Ketika melihat Moeldoko menjadi ketua Partai Demokrat secara instan orang-orang akan terpantik emosinya terlebih dahulu. Orang-orang akan menganggapnya sebagai tindakan yang tidak beretika dan tidak bermoral. Pertimbangan-pertimbangan rasional politik tidak bisa menghilangkan pertimbangan emosi.
Begitu pula ketika mendengar kabar Kaesang memutus cinta pacarnya dengan semena-mena, orang akan terpancing emosinya dan cepat memberi judgement bahwa Kaesang melakukan tindakan yang tidak beretika atau malah tidak bermoral.

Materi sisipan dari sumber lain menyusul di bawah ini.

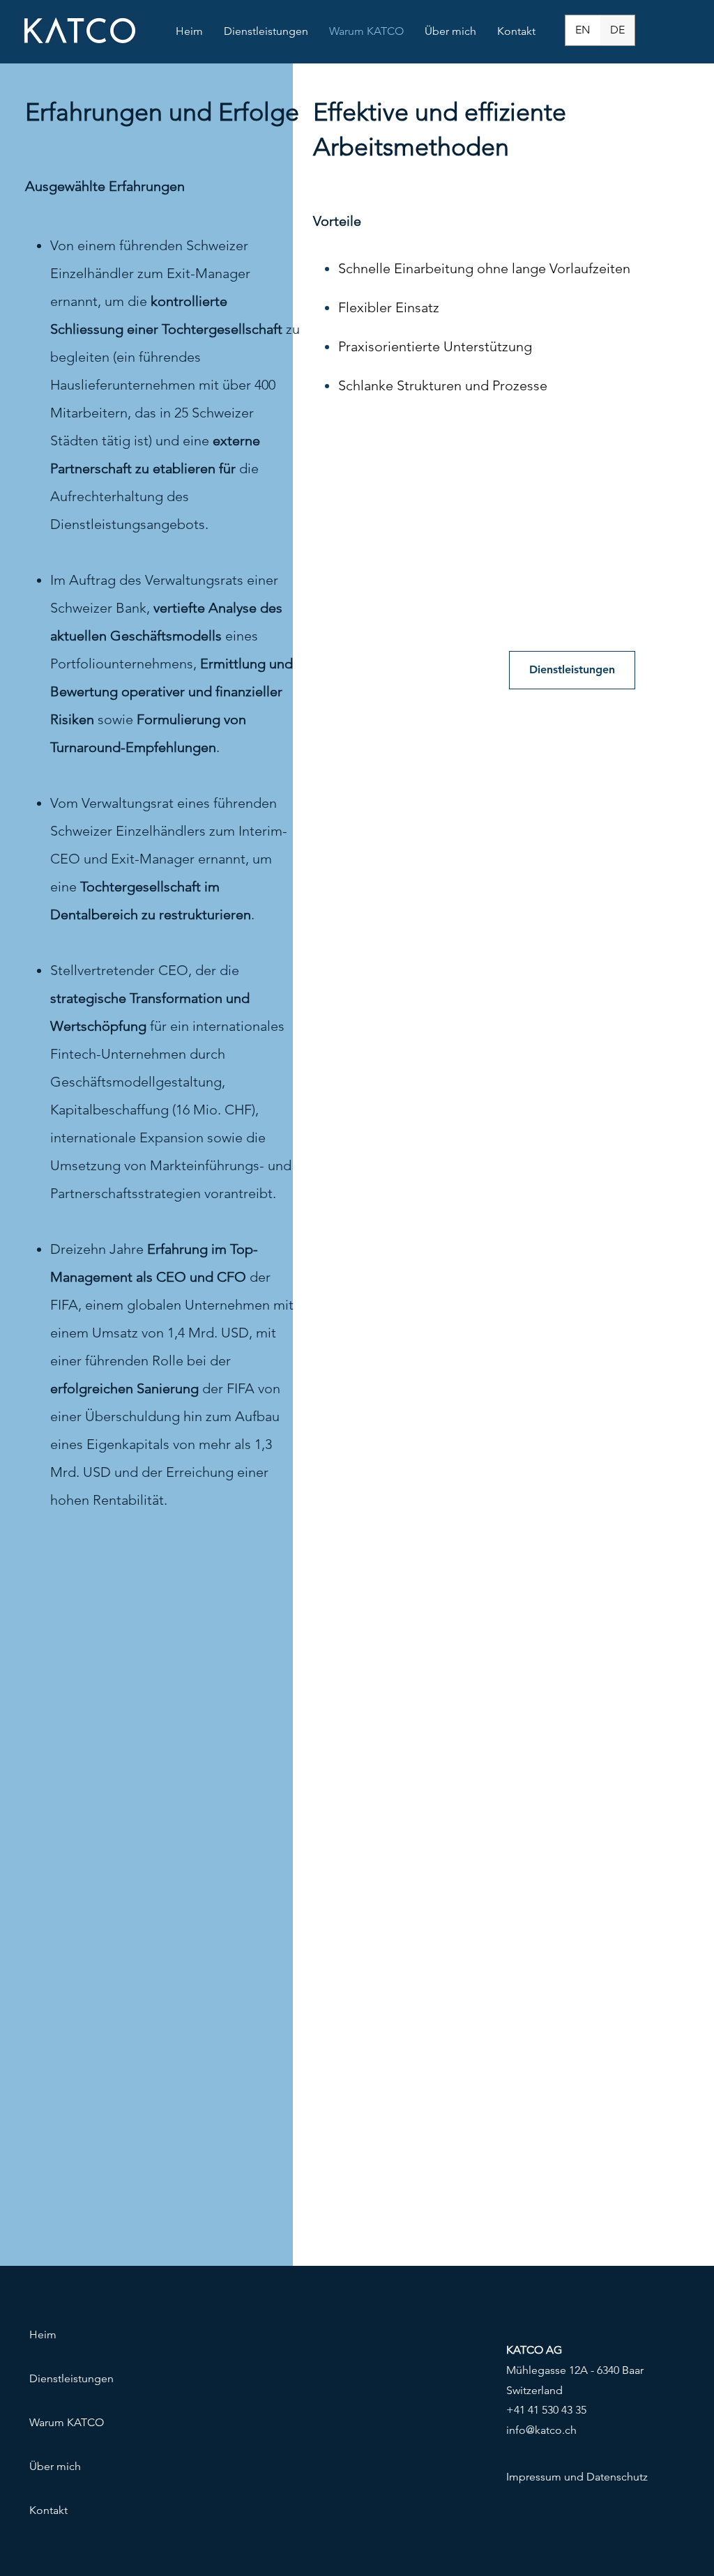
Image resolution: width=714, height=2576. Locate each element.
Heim (42, 2334)
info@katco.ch (541, 2430)
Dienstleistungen (71, 2378)
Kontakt (48, 2510)
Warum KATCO (66, 2422)
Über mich (55, 2466)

Emosi masyarakat lebih cepat tersulut sehingga penjelasan rasional sering tidak ada gunanya. Begitulah psikologi moral bekerja. Orang mengaitkan satu tindakan dengan tindakan lainnya. Kudeta Moeldoko yang tidak beretika dikaitkan dengan Jokowi sebagai atasannya. Pemutusan hubungan cinta oleh Kaesang yang dianggap tidak beretika dikaitkan dengan Jokowi sebagai bapaknya.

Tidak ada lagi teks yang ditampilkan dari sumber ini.